Two industrial workers examine information from drones on a laptop.
Workers can use drones to access stored information. (Source: The Economist)

Due to the increasing adoption of drones in the workplace and the vital role they play in worker safety, the commercial drone market is looking to expand. With increased investment, drones are being upgraded from its structure to the software that goes in them.

What Drones are Made of

Drones are largely composed of a frame, motor, camera, propeller, sensor, controller and battery. The frame serves as the base of the drone to which various parts mounted. Therefore, the frame of the drone has to be light yet durable, in order to maintain its structural integrity and minimize battery consumption.

Most drones are powered by an electric battery. On longer flights and in harsh weather conditions, the motor gets overworked, putting a toll on the battery. Engineers are constantly working to improve the capacity of the battery, which usually results in a bigger, heavier battery pack.

The automated DJI Phantom 4 drones hovers in the air.
The DJI Phantom 4 is an example of a drone with a magnesium body for weight reduction and added strength. (Source: Petapixel)

In order to make up for the added weight and volume, manufacturers are turning to light and strong materials such as magnesium, the lightest commercial metal available. Magnesium alloys are lighter than aluminum alloys and are widely used in smartphones, tablet PCs and automotive and aircraft parts.
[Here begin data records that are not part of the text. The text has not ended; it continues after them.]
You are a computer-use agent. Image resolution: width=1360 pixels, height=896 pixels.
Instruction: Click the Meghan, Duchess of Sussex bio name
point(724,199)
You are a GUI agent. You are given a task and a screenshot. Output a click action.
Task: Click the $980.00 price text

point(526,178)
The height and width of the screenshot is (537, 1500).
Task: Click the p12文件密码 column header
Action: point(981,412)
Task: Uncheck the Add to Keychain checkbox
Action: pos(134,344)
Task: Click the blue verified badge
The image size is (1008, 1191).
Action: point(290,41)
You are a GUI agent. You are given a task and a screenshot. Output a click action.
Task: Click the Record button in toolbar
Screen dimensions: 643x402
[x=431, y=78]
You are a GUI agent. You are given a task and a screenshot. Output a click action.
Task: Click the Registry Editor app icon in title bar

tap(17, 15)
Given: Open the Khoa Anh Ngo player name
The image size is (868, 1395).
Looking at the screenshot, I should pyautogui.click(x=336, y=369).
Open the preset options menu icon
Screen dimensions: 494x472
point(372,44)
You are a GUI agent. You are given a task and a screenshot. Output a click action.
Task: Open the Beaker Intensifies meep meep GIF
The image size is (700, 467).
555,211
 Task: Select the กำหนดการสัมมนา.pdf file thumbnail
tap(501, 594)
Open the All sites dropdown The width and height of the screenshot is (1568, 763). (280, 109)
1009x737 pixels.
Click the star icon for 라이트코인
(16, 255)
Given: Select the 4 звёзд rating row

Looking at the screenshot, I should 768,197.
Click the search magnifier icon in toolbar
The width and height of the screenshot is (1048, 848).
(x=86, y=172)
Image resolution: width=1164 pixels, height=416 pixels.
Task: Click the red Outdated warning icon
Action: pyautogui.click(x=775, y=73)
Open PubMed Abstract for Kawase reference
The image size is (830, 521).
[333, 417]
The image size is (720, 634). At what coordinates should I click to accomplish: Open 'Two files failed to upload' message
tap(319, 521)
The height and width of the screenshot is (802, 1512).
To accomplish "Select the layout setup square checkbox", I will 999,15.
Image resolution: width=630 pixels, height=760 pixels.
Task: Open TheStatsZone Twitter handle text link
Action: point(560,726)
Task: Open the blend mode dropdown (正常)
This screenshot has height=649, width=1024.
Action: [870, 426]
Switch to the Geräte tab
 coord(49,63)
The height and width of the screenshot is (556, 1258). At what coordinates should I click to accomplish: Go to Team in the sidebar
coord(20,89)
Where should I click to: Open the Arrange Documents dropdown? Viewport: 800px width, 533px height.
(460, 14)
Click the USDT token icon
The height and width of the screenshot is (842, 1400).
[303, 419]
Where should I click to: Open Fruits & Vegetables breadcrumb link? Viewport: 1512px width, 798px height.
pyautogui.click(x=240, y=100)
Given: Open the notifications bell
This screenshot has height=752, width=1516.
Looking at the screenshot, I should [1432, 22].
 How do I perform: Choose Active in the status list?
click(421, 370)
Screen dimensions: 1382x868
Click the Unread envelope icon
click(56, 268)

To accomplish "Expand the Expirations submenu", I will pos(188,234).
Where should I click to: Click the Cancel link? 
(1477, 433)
Magnesium alloys have high thermal conductivity and excellent heat dissipation. It also has high strength and durability against impact. Moreover, it is corrosion-resistant and cost-effective, making it an ideal material for drones.

The market for drones will be an exciting one to watch going into 2018 due to friendlier regulations, significant investments and drones’ unlimited potential for application. It will result in more industries actively incorporating drones into their operations, and the world can expect the launch of more technologically and structurally innovative drones that will play an increasingly vital role in workplaces.

Cover photo courtesy of Wired.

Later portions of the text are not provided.